Em rápida evolução, o paciente apresentou um nível de consciência decrescente e hipotensão, sendo transferido para nossa UTI. No cateter urinário residente, o paciente exteriorizou pirúria de cor escura. Os exames laboratoriais realizados à admissão revelaram lesão renal aguda (KDIGO estágio 3) e contagem de leucócitos de 62.000/mL na urina, com bacteriúria e pH = 5,0; o hemograma não mostrou sinais de leucocitose.
O paciente recebeu piperacilina-tazobactam de forma empírica imediatamente após a coleta de culturas e suporte intensivo para choque séptico, seguindo protocolos institucionais e internacionais. A escolha empírica da terapia com antibióticos de amplo espectro deveu-se à hospitalização recente. No dia 2 de internação, observou-se a presença de urina roxa na bolsa coletora.
Em uma rápida revisão da literatura, ampliamos o espectro da terapia com antibióticos para meropenem, para cobrir germes produtores de BLAE (beta-lactamase de amplo espectro), comuns em nossos serviços. As hemoculturas coletadas à admissão do paciente não apresentaram desenvolvimento bacteriano, porém a cultura de urina revelou a presença de Streptococcus agalactiae (superior a 1.000.000 UFC/mL). Apesar dos esforços e de todo o apoio, talvez devido a várias comorbidades e idade avançada, a paciente evoluiu para óbito no terceiro dia de internação.

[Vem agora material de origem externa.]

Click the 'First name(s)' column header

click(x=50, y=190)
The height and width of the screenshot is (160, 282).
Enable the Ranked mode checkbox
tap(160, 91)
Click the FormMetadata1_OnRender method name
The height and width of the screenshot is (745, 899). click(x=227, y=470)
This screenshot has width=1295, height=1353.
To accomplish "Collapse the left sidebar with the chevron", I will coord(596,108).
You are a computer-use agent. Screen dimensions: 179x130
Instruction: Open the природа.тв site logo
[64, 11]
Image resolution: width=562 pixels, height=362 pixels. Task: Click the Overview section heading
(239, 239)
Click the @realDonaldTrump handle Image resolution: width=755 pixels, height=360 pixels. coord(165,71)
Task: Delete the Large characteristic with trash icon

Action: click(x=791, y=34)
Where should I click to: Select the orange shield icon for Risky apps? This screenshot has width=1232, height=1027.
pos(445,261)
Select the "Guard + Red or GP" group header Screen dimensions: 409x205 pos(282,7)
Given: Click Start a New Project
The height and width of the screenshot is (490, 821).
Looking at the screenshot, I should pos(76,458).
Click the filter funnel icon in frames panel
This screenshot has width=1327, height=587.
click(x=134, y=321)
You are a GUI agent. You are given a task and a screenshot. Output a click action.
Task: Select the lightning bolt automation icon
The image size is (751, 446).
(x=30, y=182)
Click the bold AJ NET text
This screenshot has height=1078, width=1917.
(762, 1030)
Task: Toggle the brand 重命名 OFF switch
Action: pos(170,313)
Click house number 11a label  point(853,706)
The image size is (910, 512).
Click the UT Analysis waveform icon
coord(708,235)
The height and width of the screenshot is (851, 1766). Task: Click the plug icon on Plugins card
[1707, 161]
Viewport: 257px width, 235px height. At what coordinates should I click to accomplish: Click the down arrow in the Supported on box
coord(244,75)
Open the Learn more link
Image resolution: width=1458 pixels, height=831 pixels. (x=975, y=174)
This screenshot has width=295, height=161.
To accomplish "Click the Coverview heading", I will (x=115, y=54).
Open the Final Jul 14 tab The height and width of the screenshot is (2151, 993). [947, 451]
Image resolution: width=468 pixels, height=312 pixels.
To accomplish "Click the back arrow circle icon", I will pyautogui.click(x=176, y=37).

Neste relato, observou-se a ocorrência da síndrome da urina roxa na bolsa coletora em ambiente não-alcalino, que poderia estar relacionada a um erro laboratorial - uma vez que apenas tínhamos uma única amostra, e associada à infecção urinária por um germe incomum ligado à síndrome. Apesar de muitos relatos de caso associarem a síndrome à benignidade, advertimos os leitores quanto à sua possível mortalidade, como outros autores já relataram.